3. Off-label use

7. Pharmacovigilance and off-label use

Directive 2001/83/EC requires the marketing authorisation holder (MAH) to report to the competent authorities ‘any other new information which might influence the evaluation of the benefits and risks of the medicinal product concerned’, including ‘data on the use of the medicinal product where such use is outside the terms of the MA’. So, if important safety information relating to ‘off-label’ use becomes available, this should be implemented in the SmPC. Further guidance is given by the European Medicines Agency (EMA) guideline on Good Pharmacovigilance Practices (GVP) and in an EMA Q&A presentation on Off-Label Use (January 2015).

With the popularity of social media and direct interaction across patient communities, patient organisations can play an instrumental role in extending and deepening the reach and effectiveness of pharmacovigilance.
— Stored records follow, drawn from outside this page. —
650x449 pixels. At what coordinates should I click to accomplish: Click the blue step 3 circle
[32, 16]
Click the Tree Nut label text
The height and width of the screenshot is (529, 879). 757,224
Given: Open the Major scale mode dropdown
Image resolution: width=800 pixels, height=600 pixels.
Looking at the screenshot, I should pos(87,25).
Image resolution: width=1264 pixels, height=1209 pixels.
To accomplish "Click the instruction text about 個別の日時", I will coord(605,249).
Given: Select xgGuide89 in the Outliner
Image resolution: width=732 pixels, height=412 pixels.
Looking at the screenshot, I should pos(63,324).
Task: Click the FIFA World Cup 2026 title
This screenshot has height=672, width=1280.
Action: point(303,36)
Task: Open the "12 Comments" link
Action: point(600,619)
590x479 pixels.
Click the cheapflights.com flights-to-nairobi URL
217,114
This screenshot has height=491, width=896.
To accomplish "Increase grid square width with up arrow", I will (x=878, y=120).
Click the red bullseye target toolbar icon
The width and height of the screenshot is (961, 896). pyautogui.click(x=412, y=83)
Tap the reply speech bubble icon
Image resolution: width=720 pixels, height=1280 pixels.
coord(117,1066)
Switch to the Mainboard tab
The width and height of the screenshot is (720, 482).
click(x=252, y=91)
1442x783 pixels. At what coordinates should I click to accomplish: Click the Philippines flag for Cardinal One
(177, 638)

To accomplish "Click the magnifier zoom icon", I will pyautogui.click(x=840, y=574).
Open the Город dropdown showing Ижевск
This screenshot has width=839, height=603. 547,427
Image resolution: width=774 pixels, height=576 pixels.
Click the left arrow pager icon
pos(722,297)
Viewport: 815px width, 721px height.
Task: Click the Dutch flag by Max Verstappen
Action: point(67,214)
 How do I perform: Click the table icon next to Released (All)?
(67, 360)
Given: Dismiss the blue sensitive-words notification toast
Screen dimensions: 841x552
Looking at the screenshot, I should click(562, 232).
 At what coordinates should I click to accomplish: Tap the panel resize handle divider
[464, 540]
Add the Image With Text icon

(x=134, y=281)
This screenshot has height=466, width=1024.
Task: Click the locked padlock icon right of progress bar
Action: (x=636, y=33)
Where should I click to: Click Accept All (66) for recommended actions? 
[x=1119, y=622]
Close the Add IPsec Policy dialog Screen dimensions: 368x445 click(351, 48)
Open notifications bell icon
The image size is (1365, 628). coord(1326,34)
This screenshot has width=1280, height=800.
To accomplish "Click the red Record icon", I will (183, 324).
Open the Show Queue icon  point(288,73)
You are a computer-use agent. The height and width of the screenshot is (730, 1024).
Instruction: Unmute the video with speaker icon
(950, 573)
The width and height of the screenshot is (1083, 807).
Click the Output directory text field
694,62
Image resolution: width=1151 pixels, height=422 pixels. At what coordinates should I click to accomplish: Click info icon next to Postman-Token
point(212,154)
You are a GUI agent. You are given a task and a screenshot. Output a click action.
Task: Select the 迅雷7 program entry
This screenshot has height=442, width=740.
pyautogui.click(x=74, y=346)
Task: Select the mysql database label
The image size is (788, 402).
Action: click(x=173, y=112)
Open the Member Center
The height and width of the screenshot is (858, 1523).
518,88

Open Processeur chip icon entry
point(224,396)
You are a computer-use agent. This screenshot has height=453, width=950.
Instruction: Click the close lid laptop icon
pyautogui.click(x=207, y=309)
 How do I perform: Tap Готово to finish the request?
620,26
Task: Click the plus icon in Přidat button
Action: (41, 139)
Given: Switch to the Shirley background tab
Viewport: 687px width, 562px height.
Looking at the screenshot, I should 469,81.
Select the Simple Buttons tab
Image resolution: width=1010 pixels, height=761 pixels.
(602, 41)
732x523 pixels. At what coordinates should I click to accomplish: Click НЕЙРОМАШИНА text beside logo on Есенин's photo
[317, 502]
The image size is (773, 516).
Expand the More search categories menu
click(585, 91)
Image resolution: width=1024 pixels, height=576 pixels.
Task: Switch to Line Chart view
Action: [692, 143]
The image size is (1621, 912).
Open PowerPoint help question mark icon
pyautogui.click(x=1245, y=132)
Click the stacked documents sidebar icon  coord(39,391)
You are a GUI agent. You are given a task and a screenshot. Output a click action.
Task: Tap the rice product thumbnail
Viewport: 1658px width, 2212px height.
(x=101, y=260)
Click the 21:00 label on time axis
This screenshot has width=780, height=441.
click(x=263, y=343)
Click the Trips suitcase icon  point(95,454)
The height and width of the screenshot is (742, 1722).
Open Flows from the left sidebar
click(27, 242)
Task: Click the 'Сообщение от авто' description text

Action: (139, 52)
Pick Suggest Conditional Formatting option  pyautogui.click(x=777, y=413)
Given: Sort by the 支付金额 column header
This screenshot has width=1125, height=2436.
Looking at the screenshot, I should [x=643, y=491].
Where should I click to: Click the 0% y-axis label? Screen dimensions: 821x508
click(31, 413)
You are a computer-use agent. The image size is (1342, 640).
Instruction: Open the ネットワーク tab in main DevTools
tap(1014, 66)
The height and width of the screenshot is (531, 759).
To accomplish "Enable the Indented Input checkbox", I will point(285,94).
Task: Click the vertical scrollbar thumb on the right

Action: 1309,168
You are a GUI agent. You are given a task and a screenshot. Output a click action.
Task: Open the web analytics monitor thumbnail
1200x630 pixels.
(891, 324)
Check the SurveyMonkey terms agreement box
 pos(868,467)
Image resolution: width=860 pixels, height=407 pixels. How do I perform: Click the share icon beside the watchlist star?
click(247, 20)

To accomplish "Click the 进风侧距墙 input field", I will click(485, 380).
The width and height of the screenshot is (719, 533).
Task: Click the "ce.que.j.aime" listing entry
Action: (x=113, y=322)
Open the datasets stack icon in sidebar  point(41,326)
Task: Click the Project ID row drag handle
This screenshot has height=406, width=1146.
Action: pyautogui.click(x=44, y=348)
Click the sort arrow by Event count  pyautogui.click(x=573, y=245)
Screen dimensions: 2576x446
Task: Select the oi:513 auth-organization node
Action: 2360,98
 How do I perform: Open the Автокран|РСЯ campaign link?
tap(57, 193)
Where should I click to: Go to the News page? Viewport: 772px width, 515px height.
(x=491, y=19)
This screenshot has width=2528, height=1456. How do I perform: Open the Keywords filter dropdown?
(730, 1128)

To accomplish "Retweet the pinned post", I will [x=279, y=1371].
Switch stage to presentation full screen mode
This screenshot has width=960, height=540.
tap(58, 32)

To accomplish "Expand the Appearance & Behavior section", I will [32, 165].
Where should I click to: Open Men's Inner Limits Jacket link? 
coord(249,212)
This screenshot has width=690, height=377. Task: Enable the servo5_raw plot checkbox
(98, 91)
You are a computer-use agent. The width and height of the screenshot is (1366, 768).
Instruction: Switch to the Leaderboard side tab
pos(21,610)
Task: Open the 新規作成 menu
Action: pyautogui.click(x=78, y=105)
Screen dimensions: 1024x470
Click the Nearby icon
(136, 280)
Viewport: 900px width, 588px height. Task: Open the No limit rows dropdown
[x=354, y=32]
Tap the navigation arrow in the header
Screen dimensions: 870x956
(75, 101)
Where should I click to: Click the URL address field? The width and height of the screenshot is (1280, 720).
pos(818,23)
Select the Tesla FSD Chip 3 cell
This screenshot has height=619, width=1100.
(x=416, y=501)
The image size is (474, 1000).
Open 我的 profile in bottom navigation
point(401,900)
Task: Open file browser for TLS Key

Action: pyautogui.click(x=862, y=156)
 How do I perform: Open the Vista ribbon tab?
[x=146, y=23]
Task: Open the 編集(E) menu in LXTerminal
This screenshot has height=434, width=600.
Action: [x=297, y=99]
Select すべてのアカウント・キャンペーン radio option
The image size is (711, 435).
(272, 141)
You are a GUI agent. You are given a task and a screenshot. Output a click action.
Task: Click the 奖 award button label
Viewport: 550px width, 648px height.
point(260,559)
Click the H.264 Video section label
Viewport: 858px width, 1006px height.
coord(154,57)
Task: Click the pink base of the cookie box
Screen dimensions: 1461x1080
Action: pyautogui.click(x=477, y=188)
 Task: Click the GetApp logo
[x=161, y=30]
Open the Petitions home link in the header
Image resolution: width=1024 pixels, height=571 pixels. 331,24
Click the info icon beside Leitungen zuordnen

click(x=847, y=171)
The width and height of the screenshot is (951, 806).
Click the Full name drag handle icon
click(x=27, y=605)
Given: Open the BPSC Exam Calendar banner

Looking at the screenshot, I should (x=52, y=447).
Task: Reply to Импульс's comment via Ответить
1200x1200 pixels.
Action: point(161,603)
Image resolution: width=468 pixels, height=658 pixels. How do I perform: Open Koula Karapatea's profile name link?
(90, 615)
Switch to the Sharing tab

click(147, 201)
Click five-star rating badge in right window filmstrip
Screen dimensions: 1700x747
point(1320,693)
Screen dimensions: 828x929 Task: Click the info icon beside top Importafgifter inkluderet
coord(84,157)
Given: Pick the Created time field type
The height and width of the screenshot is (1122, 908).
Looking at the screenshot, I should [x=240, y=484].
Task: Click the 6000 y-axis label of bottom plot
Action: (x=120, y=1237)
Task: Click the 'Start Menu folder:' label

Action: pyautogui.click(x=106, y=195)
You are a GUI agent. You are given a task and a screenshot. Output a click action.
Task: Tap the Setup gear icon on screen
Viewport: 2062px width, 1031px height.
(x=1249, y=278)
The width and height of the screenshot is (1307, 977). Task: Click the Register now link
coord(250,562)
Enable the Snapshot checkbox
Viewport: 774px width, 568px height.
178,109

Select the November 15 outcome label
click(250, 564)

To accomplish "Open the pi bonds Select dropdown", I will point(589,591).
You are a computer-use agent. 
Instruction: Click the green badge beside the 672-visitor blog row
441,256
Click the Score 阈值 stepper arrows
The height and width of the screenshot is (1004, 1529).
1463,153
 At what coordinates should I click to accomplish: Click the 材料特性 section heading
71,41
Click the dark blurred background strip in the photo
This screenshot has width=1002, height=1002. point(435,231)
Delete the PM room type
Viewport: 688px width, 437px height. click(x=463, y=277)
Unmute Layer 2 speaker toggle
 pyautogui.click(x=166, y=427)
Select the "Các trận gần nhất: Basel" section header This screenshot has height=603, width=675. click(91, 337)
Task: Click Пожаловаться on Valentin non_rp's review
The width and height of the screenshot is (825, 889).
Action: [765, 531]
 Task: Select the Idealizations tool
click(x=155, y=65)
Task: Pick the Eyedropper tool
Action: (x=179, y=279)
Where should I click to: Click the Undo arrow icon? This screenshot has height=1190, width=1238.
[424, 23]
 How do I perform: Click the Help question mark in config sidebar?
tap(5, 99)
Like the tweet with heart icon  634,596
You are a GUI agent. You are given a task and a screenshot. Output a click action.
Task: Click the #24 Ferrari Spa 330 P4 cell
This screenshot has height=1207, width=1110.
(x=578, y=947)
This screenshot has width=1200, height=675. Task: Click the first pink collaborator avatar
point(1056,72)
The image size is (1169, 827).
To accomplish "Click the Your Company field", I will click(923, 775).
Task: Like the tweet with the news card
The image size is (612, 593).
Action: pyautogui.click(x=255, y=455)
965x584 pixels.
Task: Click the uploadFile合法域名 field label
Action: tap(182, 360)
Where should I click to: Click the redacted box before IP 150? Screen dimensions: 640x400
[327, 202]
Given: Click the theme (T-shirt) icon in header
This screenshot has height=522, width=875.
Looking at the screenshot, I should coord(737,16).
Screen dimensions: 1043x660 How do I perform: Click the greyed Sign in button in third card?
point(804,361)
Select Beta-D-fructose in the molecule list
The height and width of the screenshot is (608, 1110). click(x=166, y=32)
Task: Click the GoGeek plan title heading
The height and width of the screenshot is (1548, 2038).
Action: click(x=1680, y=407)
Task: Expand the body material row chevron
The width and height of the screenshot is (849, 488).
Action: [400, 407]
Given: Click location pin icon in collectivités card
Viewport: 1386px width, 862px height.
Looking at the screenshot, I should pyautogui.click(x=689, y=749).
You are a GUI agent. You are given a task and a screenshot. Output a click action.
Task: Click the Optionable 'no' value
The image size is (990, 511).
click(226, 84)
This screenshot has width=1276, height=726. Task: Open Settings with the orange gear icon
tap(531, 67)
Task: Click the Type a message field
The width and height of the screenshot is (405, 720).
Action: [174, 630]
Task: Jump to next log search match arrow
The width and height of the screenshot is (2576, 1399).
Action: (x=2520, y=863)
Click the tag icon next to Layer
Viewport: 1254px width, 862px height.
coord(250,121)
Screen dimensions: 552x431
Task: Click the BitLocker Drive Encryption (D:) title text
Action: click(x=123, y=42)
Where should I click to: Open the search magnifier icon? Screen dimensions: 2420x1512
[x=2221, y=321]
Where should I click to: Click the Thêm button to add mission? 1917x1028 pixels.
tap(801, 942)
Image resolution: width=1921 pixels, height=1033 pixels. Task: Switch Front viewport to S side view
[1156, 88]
This is especially important in case of off-label use. Pharmaceutical companies are increasingly monitoring social media, and establishing formal interactions with patient organisations to follow up on the lifecycle of their products in other forms than Phase IV or post-marketing studies/trials. This also entails an increased level of responsibility on the side t of patient organisations so that they can keep this process under control, and observe safety and legal constraints. Promoting off-label use must be avoided, and pharmacovigilance on the side of the patient community is key for the future of any product, and the health and safety of patients.